• DOCUMENT EXCERPT:
+ + + + + + +
Schematic analysis of medieval coronation rituals indicates how powerful these factors are and how aware medical rulers were of the effects they could have. Ritual and symbolic communication have very specific characteristics (Luger, 2003). “When individual factors of communication are reduced and constitutive conditions changed or distorted, certain consequences for communication ensue.The ritualized element in speech is characterized by restricted individuality, as well as by being the consequence of a specific over-conventionalization” (Lager, 2003).
Coronation rituals are a form of ritualistic communication that in a sense brings this to its height: While superficially an individual is gaining tremendous power, in actual fact an institution is being filled. One of the ways that medieval rulers brought to mind schema that would confer legitimacy and power was the connection to Old Testament rulers in imagery (Hedeman, 1991). “Ceremony and art dealing more specifically with the king also associated biblical with French kingship. One of the most important ceremonies to do this was the French coronation, versions of which were drafted around 1230 and again around 1250” (Hedeman, 1991, 10).. Men like Moses and Abraham were leaders of men, wise and capable.
+ + + + + + +
• INFORMATION:
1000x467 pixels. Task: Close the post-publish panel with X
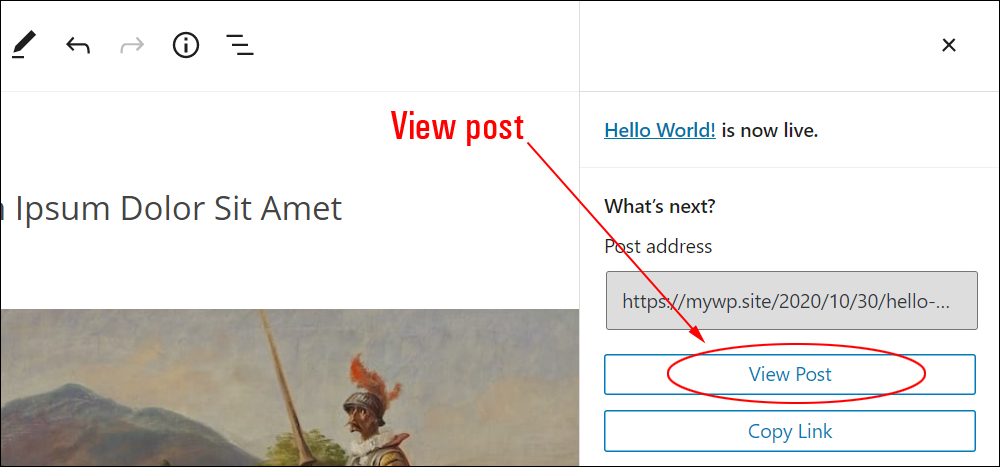pos(949,45)
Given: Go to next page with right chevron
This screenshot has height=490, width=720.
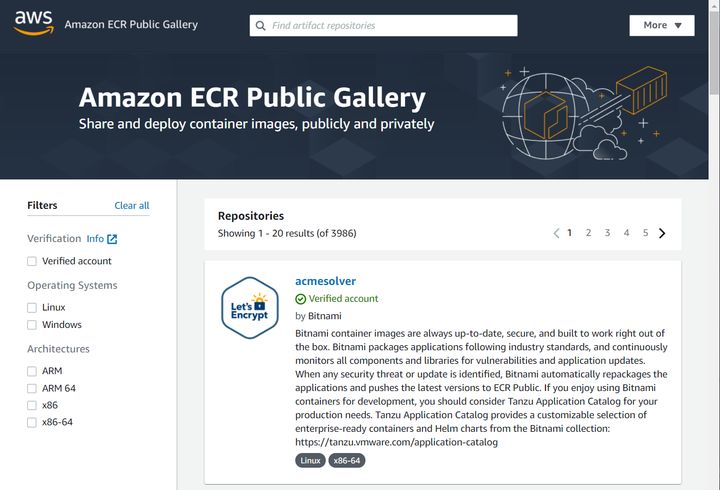Looking at the screenshot, I should pyautogui.click(x=662, y=233).
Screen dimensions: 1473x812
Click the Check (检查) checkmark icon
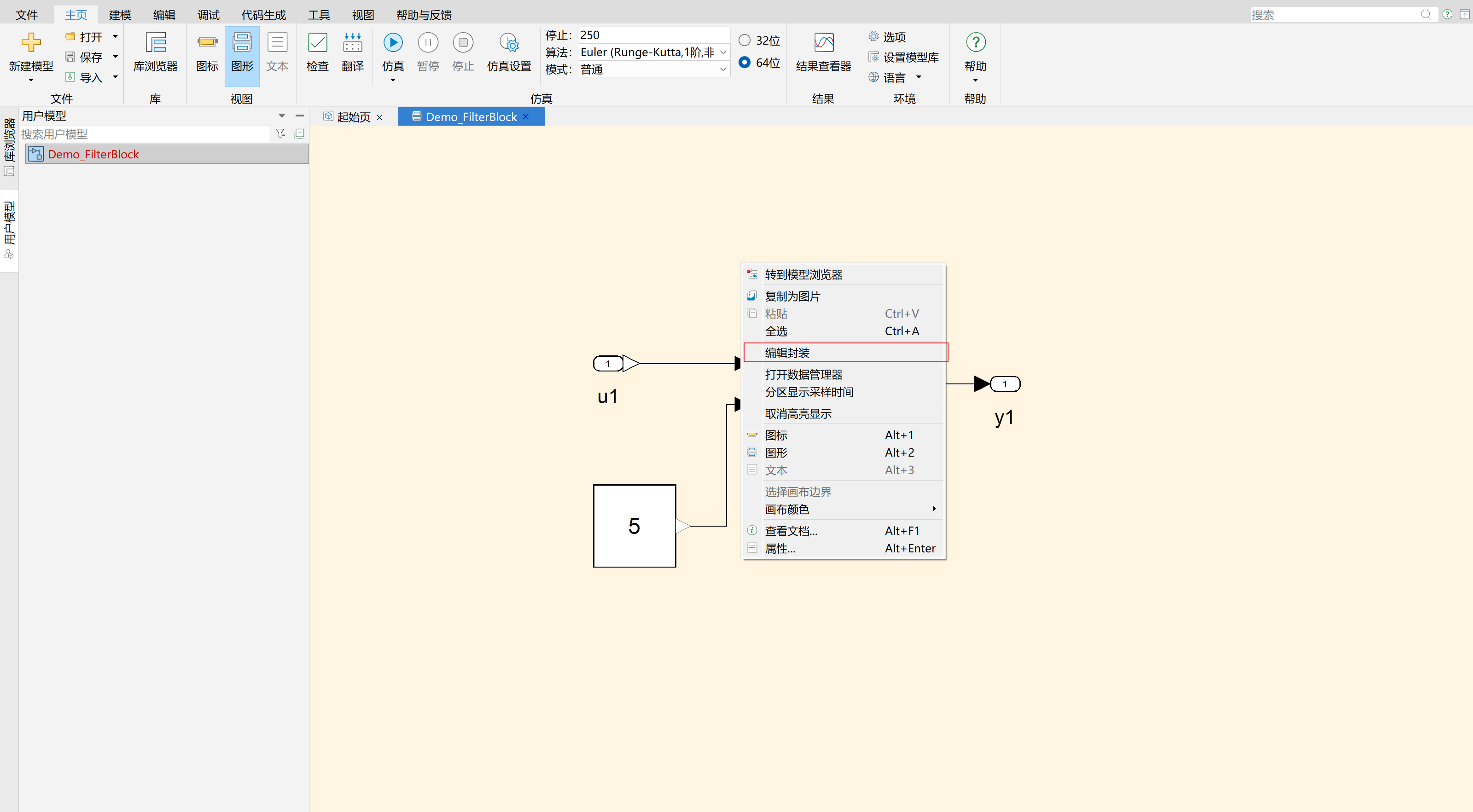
+ + + + + + +
• TASK STATEMENT: Please quote the passage on medieval coronation rituals word for word, starting at "Coronation rituals are" and ending at "wise and capable.".

• EXPECTED ANSWER:
Coronation rituals are a form of ritualistic communication that in a sense brings this to its height: While superficially an individual is gaining tremendous power, in actual fact an institution is being filled. One of the ways that medieval rulers brought to mind schema that would confer legitimacy and power was the connection to Old Testament rulers in imagery (Hedeman, 1991). “Ceremony and art dealing more specifically with the king also associated biblical with French kingship. One of the most important ceremonies to do this was the French coronation, versions of which were drafted around 1230 and again around 1250” (Hedeman, 1991, 10).. Men like Moses and Abraham were leaders of men, wise and capable.